INSTRUCTIONS TO FOLLOW: Render the lines from the one containing "Close details dialog with 关闭(C) button" through the one containing "pyautogui.click(x=102, y=115)" as a Markdown table with the columns Row and Line, numbering each line and skipping blank ones. Leave the pictures out of the table.

** BEGIN ENTRIES SUPPLIED **

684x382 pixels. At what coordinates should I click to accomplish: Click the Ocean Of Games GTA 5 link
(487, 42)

** END ENTRIES SUPPLIED **
** BEGIN ENTRIES SUPPLIED **

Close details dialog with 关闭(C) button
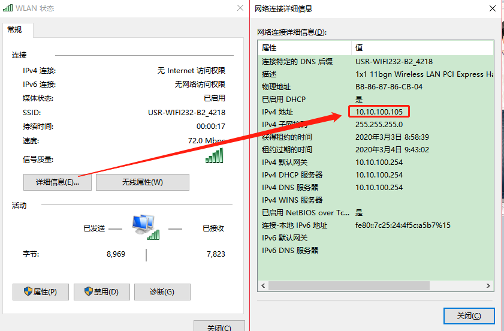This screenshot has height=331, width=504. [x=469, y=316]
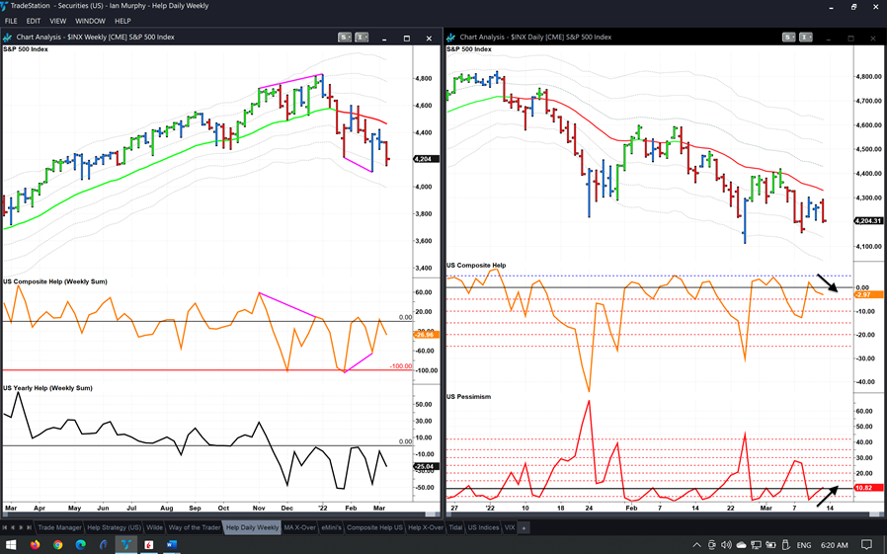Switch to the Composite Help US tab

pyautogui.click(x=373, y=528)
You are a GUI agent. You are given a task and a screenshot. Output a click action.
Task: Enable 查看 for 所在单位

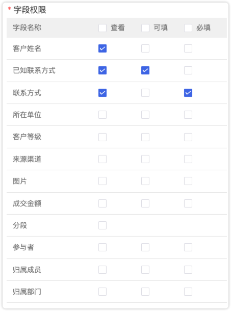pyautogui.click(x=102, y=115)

** END ENTRIES SUPPLIED **

TASK ANSWER:
| Row | Line |
|---|---|
| 1 | Close details dialog with 关闭(C) button |
| 2 | This screenshot has height=331, width=504. [x=469, y=316] |
| 3 | Switch to the Composite Help US tab |
| 4 | pyautogui.click(x=373, y=528) |
| 5 | You are a GUI agent. You are given a task and a screenshot. Output a click action. |
| 6 | Task: Enable 查看 for 所在单位 |
| 7 | pyautogui.click(x=102, y=115) |